Van Cliburn was an acclaimed pianist who played with the New York Philharmonic and founded an international piano competition.
After studying at the Juilliard School in New York City, Van Cliburn made his debut with the New York Philharmonic. In 1958 he became a national sensation as the first American to win the Tchaikovsky Competition in Moscow. In 1962, he established the Van Cliburn International Piano Competition and later limited himself to the Romantic repertoire. Van Cliburn retired from touring in the late 1970s, but he made some appearances in later years. He died in Texas in 2013.
Born on July 12, 1934, in Shreveport, Louisiana, famed pianist Van Cliburn was the son of an executive and a musician.

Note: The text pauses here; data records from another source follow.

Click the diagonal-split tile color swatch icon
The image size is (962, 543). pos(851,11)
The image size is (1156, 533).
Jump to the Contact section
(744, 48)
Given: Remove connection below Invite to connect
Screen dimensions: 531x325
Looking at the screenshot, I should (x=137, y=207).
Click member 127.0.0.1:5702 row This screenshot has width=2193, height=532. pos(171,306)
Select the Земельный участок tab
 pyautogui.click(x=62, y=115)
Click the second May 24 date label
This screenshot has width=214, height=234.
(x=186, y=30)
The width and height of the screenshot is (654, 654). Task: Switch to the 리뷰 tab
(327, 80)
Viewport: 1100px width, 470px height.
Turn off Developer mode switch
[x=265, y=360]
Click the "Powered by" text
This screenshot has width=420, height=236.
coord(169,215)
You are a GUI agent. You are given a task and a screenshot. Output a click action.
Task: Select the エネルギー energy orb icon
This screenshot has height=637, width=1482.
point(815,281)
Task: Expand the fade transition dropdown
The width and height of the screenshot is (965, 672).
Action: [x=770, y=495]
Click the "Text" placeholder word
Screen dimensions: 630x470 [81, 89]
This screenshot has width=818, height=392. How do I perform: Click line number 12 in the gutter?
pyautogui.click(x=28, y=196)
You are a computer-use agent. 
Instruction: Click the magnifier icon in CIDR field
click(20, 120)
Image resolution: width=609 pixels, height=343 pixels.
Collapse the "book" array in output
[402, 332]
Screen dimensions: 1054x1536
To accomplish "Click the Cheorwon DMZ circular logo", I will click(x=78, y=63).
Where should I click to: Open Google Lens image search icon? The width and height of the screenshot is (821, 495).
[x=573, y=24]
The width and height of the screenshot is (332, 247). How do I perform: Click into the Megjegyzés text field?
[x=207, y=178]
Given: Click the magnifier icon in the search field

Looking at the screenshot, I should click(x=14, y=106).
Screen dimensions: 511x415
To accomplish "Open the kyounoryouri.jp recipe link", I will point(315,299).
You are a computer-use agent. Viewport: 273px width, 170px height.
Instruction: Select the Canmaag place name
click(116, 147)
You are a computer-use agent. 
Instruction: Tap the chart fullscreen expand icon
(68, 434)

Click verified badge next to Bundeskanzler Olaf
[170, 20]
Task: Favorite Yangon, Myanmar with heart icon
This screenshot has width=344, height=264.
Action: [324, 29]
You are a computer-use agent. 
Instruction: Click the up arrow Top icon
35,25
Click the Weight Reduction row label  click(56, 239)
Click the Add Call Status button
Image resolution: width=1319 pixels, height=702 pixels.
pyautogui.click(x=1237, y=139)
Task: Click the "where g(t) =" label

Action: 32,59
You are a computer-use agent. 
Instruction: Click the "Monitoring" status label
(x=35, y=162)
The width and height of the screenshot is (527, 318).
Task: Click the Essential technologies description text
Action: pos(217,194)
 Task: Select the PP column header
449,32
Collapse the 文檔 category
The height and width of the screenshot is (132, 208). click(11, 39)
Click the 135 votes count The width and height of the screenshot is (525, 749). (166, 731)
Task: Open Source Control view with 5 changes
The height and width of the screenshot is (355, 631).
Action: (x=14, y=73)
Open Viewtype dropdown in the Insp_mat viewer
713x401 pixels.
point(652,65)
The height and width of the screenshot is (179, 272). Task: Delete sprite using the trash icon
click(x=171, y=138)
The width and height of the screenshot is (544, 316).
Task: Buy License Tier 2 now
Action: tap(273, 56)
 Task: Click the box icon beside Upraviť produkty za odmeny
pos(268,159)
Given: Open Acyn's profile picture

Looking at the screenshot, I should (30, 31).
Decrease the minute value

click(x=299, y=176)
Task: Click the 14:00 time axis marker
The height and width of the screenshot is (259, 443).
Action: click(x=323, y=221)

He learned to play the piano at the age of three with his mother—herself trained by Arthur Friedheim—as his teacher. The family moved to Kilgore, Texas, when he was around the age of 6. At 12 years old, Van Cliburn made his first appearance with the Houston Symphony Orchestra.
The young pianist then moved to New York City after graduating from Kilgore High School in 1951. There, Van Cliburn continued his musical studies at the famed Juilliard School with Rosina Lhevinne. Three years later, he won the top prize at the Levintritt Competition. This honor opened the doors to performances across the country with such leading orchestras as the New York Philharmonic.
World Famous Pianist
In 1958, Van Cliburn became an American hero with his victory at the International Tchaikovsky Competition in Moscow. The United States was still reeling from the Soviet Union's launch of Sputnik, the first human-made satellite to orbit Earth the previous year. An American winning a prestigious Soviet classical music competition served an important morale booster to the country.
Upon his return to the United States, the 23-year-old Van Cliburn was feted with a ticker-tape parade through the streets of New York City. The tall Texan spent the next several years touring extensively. During this time, Van Cliburn enjoyed a level of popularity usually only bestowed on pop singers and rock stars.
By the late 1960s, however, Van Cliburn's appeal had faded considerably. He decided to stop touring all together in the late 1970s. Over the years, Van Cliburn would occasionally return to the stage for special appearances. He performed at the White House in 1987 at an event honoring Soviet leader Mikhail Gorbachev at the request of President Ronald Reagan.
In 2012, it was revealed that Van Cliburn was battling bone cancer. He succumbed to the disease on February 27, 2013, at his home in Fort Worth, Texas. Van Cliburn is survived by his longtime partner Thomas L. Smith. In addition to his work as a performer, he spent much of his life as a patron of the arts. He established the Van Cliburn International Piano Competition in 1962. The Van Cliburn Foundation has dedicated the 2013 competition to his memory and expects to continue in its "mission to carry forward his spirit of spreading the universality and abounding love of classical music across the world," according to its website.
During his career, Van Cliburn played for every American president since Harry Truman. He received numerous honors over the years, including the Order of Friendship from Russian president Vladimir Putin in 2004. In 2011, Van Cliburn earned the National Medal of Arts from President Barack Obama.